Data to process:
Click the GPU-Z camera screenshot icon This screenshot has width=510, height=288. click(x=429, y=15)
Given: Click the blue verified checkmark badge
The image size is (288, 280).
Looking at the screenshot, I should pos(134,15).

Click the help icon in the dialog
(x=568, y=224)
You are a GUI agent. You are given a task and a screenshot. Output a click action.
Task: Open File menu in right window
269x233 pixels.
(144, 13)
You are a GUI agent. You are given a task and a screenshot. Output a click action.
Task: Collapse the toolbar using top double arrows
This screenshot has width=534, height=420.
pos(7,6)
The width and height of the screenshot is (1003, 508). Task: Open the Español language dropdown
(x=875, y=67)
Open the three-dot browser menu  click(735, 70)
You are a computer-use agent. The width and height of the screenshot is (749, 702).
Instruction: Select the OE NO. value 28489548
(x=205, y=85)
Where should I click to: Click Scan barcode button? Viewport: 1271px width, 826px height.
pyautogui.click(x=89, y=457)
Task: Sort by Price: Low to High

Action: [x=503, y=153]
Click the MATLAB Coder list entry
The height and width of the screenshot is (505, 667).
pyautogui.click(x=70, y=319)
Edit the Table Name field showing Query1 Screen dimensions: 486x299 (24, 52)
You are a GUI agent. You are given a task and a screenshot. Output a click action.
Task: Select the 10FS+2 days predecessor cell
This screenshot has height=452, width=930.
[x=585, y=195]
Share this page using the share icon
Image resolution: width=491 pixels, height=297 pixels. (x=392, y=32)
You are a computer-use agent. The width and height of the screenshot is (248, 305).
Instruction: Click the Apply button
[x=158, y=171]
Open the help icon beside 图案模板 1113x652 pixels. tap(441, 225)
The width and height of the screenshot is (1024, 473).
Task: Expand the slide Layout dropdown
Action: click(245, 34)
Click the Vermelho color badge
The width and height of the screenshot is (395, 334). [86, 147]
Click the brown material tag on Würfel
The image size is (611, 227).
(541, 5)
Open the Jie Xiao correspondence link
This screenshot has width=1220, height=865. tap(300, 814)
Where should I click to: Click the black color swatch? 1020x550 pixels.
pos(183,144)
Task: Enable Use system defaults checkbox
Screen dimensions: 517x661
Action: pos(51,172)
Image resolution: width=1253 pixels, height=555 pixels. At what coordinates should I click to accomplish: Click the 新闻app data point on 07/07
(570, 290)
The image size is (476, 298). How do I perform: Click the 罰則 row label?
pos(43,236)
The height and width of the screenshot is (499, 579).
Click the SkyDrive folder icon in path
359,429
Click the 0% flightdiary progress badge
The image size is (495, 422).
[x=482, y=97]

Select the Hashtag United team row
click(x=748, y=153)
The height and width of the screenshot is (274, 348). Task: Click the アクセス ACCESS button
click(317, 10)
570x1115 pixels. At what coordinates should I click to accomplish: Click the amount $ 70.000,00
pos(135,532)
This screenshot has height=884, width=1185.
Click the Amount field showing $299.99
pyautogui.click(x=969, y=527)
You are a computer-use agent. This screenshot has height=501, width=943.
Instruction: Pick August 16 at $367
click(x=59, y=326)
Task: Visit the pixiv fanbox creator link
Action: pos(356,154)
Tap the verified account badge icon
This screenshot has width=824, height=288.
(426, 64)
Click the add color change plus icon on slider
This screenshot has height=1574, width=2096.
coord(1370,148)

Required action: Every entry is to be retyped word for word.

Answer box:
Click the GPU-Z camera screenshot icon This screenshot has width=510, height=288. click(x=429, y=15)
Given: Click the blue verified checkmark badge
The image size is (288, 280).
Looking at the screenshot, I should pos(134,15).

Click the help icon in the dialog
(x=568, y=224)
You are a GUI agent. You are given a task and a screenshot. Output a click action.
Task: Open File menu in right window
269x233 pixels.
(144, 13)
You are a GUI agent. You are given a task and a screenshot. Output a click action.
Task: Collapse the toolbar using top double arrows
This screenshot has width=534, height=420.
pos(7,6)
The width and height of the screenshot is (1003, 508). Task: Open the Español language dropdown
(x=875, y=67)
Open the three-dot browser menu  click(735, 70)
You are a computer-use agent. The width and height of the screenshot is (749, 702).
Instruction: Select the OE NO. value 28489548
(x=205, y=85)
Where should I click to: Click Scan barcode button? Viewport: 1271px width, 826px height.
pyautogui.click(x=89, y=457)
Task: Sort by Price: Low to High

Action: [x=503, y=153]
Click the MATLAB Coder list entry
The height and width of the screenshot is (505, 667).
pyautogui.click(x=70, y=319)
Edit the Table Name field showing Query1 Screen dimensions: 486x299 (24, 52)
You are a GUI agent. You are given a task and a screenshot. Output a click action.
Task: Select the 10FS+2 days predecessor cell
This screenshot has height=452, width=930.
[x=585, y=195]
Share this page using the share icon
Image resolution: width=491 pixels, height=297 pixels. (x=392, y=32)
You are a computer-use agent. The width and height of the screenshot is (248, 305).
Instruction: Click the Apply button
[x=158, y=171]
Open the help icon beside 图案模板 1113x652 pixels. tap(441, 225)
The width and height of the screenshot is (1024, 473).
Task: Expand the slide Layout dropdown
Action: click(245, 34)
Click the Vermelho color badge
The width and height of the screenshot is (395, 334). [86, 147]
Click the brown material tag on Würfel
The image size is (611, 227).
(541, 5)
Open the Jie Xiao correspondence link
This screenshot has width=1220, height=865. tap(300, 814)
Where should I click to: Click the black color swatch? 1020x550 pixels.
pos(183,144)
Task: Enable Use system defaults checkbox
Screen dimensions: 517x661
Action: pos(51,172)
Image resolution: width=1253 pixels, height=555 pixels. At what coordinates should I click to accomplish: Click the 新闻app data point on 07/07
(570, 290)
The image size is (476, 298). How do I perform: Click the 罰則 row label?
pos(43,236)
The height and width of the screenshot is (499, 579).
Click the SkyDrive folder icon in path
359,429
Click the 0% flightdiary progress badge
The image size is (495, 422).
[x=482, y=97]

Select the Hashtag United team row
click(x=748, y=153)
The height and width of the screenshot is (274, 348). Task: Click the アクセス ACCESS button
click(317, 10)
570x1115 pixels. At what coordinates should I click to accomplish: Click the amount $ 70.000,00
pos(135,532)
This screenshot has height=884, width=1185.
Click the Amount field showing $299.99
pyautogui.click(x=969, y=527)
You are a computer-use agent. This screenshot has height=501, width=943.
Instruction: Pick August 16 at $367
click(x=59, y=326)
Task: Visit the pixiv fanbox creator link
Action: pos(356,154)
Tap the verified account badge icon
This screenshot has width=824, height=288.
(426, 64)
Click the add color change plus icon on slider
This screenshot has height=1574, width=2096.
coord(1370,148)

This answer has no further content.